Follow detikFinance
Senin 06 Mar 2017, 18:18 WIB

Rumah Mewah Hingga Kondominium Kena Pajak Penjualan 20%

Eduardo Simorangkir - detikFinance
Rumah Mewah Hingga Kondominium Kena Pajak Penjualan 20% Foto: Dikhy Sasra
Jakarta - Menteri Keuangan, Sri Mulyani Indrawati, telah menandatangani aturan pengenaan pajak barang mewah.
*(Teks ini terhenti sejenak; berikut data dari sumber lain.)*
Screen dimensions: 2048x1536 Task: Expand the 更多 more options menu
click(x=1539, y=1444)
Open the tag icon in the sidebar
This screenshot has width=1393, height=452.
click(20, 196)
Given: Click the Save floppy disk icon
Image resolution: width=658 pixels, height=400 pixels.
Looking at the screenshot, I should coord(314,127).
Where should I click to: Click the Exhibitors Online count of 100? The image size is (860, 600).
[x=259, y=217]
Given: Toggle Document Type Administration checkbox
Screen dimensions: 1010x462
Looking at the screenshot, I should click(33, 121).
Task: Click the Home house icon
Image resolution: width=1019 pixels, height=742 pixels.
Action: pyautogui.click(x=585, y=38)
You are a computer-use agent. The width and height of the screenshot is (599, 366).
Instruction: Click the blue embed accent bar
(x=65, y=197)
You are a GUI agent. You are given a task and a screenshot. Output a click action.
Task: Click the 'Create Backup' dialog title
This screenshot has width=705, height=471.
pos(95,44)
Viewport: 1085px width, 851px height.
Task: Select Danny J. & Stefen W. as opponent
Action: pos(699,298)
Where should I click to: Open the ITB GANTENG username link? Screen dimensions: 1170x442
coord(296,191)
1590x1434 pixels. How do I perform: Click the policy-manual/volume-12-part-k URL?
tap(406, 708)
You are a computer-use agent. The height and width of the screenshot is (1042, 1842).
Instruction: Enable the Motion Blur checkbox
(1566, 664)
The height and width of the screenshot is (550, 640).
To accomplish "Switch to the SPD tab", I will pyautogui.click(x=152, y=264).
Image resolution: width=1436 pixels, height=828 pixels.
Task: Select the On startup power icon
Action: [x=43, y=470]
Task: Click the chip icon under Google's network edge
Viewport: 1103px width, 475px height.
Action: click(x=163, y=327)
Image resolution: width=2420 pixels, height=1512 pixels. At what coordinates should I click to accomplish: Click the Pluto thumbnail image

Kebijakan itu dituangkan dalam Peraturan Menteri Keuangan (PMK) Nomor: 35/PMK.010/2017 tentang Jenis Barang Kena Pajak Yang Tergolong Mewah Selain Kendaraan Bermotor Yang Dikenai Pajak Penjualan Atas Barang Mewah.

Menurut beleid ini barang mewah yang dikenai PPnBM (Pajak Penjualan atas Barang Mewah) dengan tarif sebesar 20%, yaitu kelompok hunian mewah seperti rumah mewah, apartemen, kondominium, town house, dan sejenisnya.

"Pertama, rumah dan town house dari jenis non strata title dengan harga jual sebesar Rp 20.000.000.000 atau lebih. Kedua, apartemen, kondominium, town house dari jenis strata title, dan sejenisnya dengan harga jual sebesar Rp 10.000.000.000 atau lebih," sebut PMK tersebut, seperti dikutip dari situs sekretariat kabinet (setkab.go.id).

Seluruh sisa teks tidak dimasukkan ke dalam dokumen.